[Word and element location data]
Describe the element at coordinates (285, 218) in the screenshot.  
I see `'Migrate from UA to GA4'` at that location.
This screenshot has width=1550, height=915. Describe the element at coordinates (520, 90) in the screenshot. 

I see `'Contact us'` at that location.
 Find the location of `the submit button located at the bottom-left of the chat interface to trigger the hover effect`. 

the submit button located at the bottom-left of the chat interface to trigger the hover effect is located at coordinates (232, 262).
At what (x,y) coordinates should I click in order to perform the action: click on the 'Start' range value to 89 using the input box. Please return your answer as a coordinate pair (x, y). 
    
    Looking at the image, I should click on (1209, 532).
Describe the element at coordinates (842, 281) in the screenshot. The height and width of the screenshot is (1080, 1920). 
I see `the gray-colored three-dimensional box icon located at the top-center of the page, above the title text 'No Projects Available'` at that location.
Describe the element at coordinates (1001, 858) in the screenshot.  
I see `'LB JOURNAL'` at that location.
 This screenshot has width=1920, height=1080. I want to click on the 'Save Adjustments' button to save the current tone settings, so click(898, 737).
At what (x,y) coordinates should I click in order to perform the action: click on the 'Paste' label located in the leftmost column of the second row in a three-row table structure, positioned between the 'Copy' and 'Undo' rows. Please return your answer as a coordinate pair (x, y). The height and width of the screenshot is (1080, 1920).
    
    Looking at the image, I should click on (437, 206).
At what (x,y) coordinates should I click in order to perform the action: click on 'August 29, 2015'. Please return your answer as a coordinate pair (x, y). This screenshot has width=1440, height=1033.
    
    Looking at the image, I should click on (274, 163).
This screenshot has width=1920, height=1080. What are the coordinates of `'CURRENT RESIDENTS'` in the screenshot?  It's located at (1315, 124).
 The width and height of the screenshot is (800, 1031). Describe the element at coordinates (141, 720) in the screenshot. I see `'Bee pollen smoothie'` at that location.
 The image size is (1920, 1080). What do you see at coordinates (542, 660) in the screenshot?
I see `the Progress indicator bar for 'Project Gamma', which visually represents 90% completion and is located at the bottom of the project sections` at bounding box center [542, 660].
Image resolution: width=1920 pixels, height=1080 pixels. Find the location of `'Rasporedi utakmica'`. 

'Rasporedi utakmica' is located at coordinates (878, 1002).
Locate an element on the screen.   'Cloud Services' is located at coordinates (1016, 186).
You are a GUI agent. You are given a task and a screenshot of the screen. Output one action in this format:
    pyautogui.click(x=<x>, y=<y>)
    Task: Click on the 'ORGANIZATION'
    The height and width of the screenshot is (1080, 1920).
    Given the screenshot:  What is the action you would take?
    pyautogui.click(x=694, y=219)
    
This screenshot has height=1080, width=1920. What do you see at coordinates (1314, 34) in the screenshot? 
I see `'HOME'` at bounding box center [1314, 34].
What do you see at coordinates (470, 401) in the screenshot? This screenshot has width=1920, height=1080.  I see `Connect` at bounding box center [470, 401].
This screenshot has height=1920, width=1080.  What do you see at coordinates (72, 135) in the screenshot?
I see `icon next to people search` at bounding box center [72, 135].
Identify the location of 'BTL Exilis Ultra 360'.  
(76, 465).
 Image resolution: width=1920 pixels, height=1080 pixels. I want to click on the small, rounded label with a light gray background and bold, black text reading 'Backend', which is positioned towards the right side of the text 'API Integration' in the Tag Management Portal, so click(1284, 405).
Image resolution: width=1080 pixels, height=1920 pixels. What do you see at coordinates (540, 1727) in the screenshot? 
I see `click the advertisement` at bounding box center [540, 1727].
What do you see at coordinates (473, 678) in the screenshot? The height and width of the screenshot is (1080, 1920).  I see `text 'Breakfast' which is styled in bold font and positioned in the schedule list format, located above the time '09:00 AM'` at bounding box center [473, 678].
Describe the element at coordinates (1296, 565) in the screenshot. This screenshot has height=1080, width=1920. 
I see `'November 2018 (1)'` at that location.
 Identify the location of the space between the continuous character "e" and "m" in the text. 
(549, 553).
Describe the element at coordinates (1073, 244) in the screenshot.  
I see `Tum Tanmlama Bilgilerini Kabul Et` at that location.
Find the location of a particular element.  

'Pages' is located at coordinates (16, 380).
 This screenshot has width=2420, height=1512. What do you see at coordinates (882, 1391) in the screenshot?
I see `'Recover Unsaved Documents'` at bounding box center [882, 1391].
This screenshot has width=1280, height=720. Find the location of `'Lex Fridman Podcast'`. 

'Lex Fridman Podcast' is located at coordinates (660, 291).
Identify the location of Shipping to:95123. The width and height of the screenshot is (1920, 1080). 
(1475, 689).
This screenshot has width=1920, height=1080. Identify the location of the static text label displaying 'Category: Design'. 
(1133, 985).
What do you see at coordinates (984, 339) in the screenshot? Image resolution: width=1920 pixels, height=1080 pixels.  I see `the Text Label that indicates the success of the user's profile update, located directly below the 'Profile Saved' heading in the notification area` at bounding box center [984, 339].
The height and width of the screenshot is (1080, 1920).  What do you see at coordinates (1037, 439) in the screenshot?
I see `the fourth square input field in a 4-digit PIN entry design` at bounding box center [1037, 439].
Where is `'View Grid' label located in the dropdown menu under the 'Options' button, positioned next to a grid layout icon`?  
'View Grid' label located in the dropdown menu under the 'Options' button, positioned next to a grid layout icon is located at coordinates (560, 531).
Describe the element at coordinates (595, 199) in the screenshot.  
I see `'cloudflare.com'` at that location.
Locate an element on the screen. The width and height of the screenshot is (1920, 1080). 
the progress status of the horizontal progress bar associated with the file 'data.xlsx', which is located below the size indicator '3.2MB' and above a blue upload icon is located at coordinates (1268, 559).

#### [PROMPT]
Locate every line in the records that contains the word "format" and copy each of those lines. Case counts when matching.

#### [TASK RESULT]
You are a GUI agent. You are given a task and a screenshot of the screen. Output one action in this format:
What do you see at coordinates (473, 678) in the screenshot? The height and width of the screenshot is (1080, 1920).  I see `text 'Breakfast' which is styled in bold font and positioned in the schedule list format, located above the time '09:00 AM'` at bounding box center [473, 678].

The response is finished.